Collected data:
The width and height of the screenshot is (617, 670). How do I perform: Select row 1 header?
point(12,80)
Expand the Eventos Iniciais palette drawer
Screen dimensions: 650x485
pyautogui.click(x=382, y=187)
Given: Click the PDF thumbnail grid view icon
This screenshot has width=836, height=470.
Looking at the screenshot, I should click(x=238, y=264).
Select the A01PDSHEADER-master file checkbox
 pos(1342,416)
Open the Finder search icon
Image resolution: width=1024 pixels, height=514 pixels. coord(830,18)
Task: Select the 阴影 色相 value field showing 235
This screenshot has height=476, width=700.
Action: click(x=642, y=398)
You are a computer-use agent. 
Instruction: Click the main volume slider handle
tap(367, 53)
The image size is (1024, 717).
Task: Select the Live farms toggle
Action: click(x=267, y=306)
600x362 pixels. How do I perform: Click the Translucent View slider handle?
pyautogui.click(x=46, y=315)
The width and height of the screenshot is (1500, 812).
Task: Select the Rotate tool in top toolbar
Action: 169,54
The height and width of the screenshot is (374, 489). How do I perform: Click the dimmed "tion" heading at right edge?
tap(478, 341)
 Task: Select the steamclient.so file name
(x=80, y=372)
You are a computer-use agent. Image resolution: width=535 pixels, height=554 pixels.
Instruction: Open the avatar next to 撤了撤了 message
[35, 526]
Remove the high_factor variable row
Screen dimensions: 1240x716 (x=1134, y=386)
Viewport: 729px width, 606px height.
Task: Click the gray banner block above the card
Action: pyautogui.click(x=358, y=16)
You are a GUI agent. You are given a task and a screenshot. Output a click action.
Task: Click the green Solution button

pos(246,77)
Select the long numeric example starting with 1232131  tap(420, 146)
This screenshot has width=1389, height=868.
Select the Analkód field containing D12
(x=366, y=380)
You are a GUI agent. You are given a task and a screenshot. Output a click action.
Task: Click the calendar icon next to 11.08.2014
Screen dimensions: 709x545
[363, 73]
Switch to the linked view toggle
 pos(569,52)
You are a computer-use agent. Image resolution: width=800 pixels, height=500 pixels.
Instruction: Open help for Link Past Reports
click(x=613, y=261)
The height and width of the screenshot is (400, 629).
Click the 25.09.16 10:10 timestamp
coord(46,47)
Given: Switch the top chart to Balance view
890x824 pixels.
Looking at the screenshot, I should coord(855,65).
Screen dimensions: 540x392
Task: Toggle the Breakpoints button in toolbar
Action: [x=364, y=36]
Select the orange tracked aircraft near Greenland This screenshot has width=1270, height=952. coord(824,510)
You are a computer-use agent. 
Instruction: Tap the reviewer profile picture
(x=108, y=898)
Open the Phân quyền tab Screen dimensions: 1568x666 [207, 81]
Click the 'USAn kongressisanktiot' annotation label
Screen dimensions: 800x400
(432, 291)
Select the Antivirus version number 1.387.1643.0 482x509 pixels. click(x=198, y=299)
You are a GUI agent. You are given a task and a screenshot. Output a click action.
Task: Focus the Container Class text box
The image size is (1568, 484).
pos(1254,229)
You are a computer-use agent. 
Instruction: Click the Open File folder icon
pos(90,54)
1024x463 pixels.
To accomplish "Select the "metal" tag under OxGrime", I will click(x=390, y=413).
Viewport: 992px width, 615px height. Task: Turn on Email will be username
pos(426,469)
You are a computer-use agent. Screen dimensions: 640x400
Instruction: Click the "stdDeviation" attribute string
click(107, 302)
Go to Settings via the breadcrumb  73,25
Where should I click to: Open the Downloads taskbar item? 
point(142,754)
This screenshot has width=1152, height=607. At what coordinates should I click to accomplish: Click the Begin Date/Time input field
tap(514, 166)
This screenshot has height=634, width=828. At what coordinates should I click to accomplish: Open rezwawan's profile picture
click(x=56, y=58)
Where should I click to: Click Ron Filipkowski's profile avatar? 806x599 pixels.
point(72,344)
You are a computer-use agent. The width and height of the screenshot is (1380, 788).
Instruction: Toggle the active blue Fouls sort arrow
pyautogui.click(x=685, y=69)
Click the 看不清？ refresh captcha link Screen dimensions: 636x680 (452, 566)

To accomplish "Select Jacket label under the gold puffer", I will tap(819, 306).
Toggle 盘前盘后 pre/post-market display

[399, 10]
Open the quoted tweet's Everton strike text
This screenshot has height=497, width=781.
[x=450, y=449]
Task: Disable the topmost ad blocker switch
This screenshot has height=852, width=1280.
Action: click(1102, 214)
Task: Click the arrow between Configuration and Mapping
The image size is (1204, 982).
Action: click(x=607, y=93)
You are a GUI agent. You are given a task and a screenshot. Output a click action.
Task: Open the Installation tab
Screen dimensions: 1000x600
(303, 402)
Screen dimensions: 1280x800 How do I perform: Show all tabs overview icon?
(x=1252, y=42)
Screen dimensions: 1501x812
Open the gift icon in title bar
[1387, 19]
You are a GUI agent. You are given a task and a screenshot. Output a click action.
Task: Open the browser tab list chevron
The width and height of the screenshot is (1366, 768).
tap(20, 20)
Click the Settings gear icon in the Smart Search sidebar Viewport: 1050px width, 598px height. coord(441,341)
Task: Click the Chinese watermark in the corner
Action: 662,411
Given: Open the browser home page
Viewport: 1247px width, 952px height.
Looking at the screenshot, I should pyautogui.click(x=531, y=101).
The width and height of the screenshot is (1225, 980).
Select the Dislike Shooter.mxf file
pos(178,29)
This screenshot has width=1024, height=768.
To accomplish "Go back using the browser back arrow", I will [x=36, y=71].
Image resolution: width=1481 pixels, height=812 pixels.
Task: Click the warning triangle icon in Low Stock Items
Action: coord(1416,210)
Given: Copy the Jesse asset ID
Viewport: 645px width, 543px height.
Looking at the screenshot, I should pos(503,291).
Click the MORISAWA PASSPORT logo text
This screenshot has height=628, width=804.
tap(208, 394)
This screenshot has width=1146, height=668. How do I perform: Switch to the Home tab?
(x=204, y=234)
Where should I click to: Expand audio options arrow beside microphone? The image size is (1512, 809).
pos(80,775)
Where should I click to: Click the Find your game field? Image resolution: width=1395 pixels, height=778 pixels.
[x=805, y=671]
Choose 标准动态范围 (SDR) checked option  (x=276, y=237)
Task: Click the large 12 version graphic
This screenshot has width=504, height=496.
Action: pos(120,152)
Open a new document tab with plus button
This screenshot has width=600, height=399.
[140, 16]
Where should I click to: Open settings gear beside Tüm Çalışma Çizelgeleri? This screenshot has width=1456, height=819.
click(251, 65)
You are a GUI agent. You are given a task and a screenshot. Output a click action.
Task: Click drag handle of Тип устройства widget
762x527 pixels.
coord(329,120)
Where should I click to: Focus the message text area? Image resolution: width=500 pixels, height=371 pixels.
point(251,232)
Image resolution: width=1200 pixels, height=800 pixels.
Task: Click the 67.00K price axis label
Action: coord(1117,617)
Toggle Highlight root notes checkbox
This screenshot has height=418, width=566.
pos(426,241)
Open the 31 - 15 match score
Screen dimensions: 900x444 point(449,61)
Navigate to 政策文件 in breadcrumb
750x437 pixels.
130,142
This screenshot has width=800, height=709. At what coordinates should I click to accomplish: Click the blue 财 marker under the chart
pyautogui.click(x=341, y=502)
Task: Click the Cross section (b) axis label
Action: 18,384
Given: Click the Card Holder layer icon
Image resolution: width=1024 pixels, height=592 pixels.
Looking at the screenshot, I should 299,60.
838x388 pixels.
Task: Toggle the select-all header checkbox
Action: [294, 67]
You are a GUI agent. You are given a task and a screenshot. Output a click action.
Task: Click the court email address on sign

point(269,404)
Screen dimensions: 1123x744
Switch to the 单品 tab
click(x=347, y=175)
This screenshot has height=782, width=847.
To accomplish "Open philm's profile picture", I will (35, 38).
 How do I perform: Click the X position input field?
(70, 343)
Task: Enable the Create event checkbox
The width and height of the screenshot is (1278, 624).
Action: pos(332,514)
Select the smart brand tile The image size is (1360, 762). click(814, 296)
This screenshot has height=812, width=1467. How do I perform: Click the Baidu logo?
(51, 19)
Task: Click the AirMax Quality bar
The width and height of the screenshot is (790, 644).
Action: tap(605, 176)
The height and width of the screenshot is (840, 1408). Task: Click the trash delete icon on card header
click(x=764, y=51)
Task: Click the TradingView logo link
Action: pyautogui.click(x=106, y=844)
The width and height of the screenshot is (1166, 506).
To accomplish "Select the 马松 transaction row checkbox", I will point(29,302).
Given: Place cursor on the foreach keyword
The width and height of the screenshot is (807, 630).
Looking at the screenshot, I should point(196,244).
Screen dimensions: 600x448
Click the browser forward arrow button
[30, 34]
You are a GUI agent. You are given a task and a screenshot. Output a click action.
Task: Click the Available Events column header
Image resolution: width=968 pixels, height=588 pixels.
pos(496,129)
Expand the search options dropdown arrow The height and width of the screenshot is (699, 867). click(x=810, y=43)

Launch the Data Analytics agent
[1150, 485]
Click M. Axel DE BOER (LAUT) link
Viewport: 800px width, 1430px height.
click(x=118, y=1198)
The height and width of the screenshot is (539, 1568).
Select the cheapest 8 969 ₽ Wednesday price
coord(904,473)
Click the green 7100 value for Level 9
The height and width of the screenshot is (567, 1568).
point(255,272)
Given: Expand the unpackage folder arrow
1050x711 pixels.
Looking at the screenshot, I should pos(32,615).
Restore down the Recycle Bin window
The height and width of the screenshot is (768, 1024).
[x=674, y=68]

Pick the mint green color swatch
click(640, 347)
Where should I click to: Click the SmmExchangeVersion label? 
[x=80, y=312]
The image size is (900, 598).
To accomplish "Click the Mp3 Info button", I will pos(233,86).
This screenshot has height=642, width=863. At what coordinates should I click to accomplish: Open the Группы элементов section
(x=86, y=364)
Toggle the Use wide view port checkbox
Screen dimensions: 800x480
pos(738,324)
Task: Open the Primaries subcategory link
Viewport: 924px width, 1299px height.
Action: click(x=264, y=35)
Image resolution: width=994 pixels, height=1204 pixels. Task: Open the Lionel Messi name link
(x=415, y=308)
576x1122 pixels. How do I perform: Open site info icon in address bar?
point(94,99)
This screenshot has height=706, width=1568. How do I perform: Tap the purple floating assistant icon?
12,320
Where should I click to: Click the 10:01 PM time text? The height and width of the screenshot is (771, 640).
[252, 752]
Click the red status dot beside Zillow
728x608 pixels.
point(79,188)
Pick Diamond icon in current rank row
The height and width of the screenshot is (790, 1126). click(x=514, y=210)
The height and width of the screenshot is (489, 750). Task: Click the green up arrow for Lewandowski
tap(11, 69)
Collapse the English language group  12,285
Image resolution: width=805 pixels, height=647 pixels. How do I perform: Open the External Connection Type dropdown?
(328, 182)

Task directions:
The answer must consist of every line from the entries above that contains the string "with".

Exercise solution:
Select the long numeric example starting with 1232131  tap(420, 146)
Open a new document tab with plus button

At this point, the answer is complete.